March 24, 2008 at 2:23 pm
This is all interesting. Mona also deals with a very difficult, depressed, eating disordered daughter, (and seems to think that both a psychiatrist and a haircut will help).
But it was still pretty cold.
March 24, 2008 at 2:51 pm
Or, it could be the patrician, “We just don’t talk about such things” face.
There is a psychiatrist who has written a book called “Bush on the Couch: Inside the Mind of the President.”
http://www.amazon.com/Bush-Couch-Rev-Ed-President/dp/006143065X/ref=pd_bbs_sr_1?ie=UTF8&s=books&qid=1206388095&sr=8-1
There is an anecdote about how George HW & Barbara had another child, who died of leukemia at a young age. There was no funeral, and no discussion. The child went to the hospital one day, and didn’t come back. The next day the parents played golf.
This is horrifying, and obviously deeply dysfunctional. I am not saying that the rich all behave this way. But the don’t-talk-about-it, don’t-mourn paradigm is certainly part of the upper crust (here taken to an insane extreme).
So Mona is not as crazy or mean as Barbara Bush, but perhaps she comes from the same stock.
March 24, 2008 at 3:04 pm
Except I think that a child who dies in infancy is on a different scale in terms of denial and trauma than a dead parent (especially when one is already out of adulthood).
I buy the explanation that Mona was feeling Betty’s neediness too intensely but it was still a cold reaction.
March 24, 2008 at 3:34 pm
I tend to agree with Deborah on this; that it was cultural. I don’t like it, but I think it’s the bulk of what’s going on.
Remember, the theme of the season is Denial, and the theme of the episodes is Not Discussing Our Business.
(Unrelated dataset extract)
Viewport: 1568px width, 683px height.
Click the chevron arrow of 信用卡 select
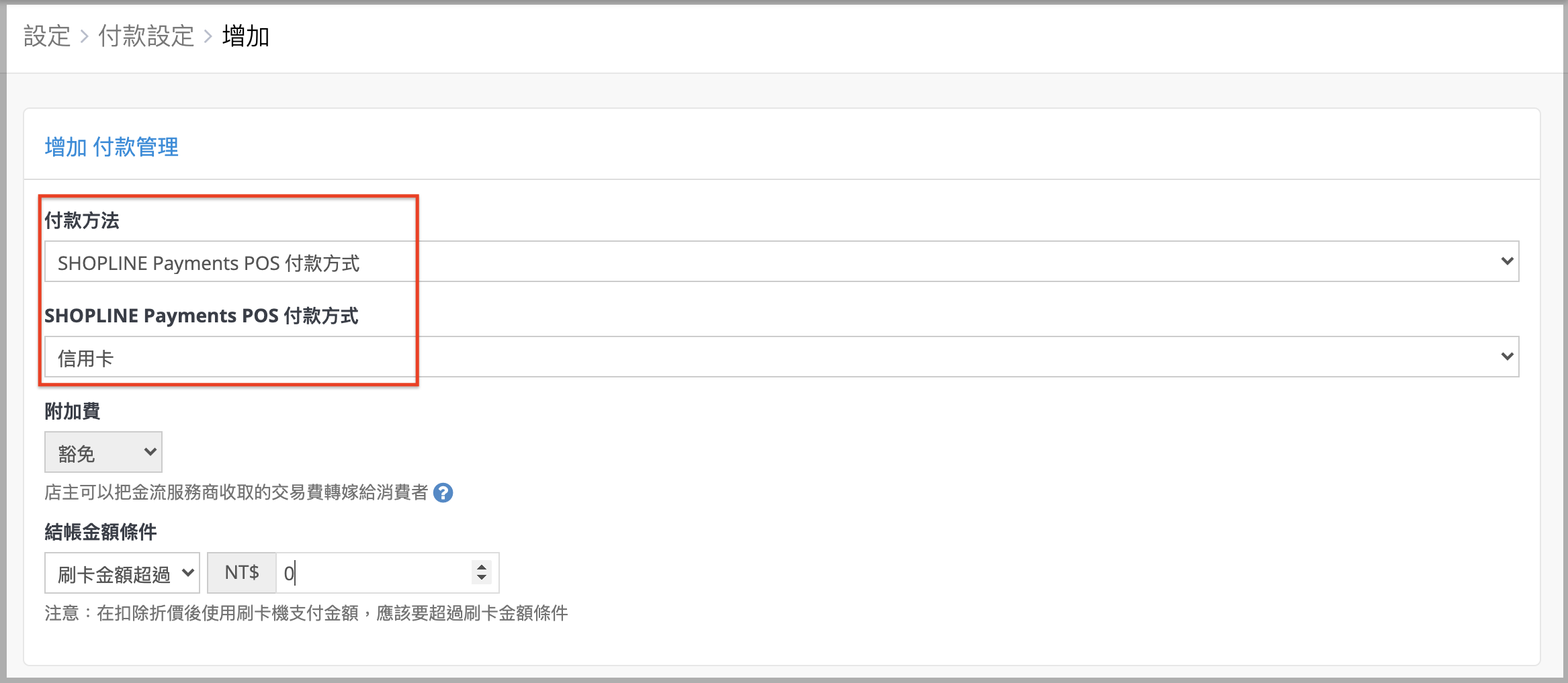pyautogui.click(x=1507, y=357)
Betty really pushes everyone’s buttons.
And of course, everyone sets their own rules in their own moments. Mona is the one talking about Margaret needing a psychiatrist. (Or maybe it’s Roger, but it doesn’t seem stifled.)
March 24, 2008 at 4:13 pm
Didn’t Don say, about that very same dinner, that he was taught it wasn’t polite to talk about oneself? Maybe Mona was trying to cover Betty’s “gaffe.”
But geez Pete, people still should say “I’m sorry”!
March 24, 2008 at 4:15 pm
is all I’m saying.
March 24, 2008 at 9:42 pm
Okay here it is.
Mona was very nice about applying the lipstick; did not seem put out in any way. Complimented her lips and made a comment about it’s easy to see, with those lips, how you hold on to a man like Don.
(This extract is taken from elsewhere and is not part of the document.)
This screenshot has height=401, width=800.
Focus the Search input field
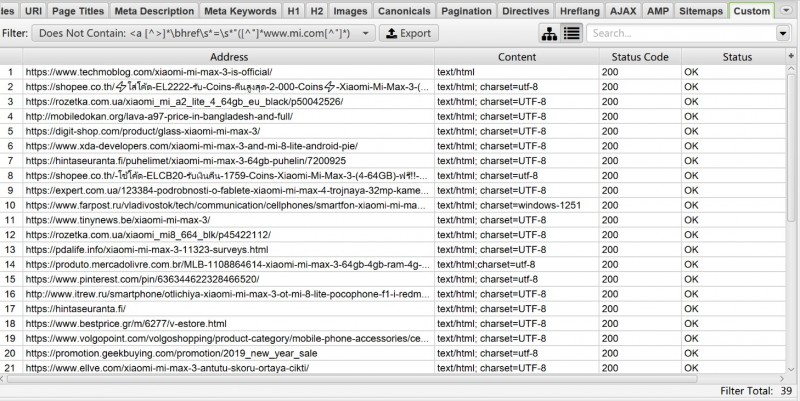coord(680,33)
When Betty says that her mother died, Mona held her gaze with a compassionate look, (sort of a sympathetic smirk) but with no words or intention of saying any. There was not a ton of time, but she was not speaking. But neither was she cold.
M’Kay?
March 25, 2008 at 7:37 am
FYI – today’s NY Post quotes an AMC source that the S2 will start mid-July.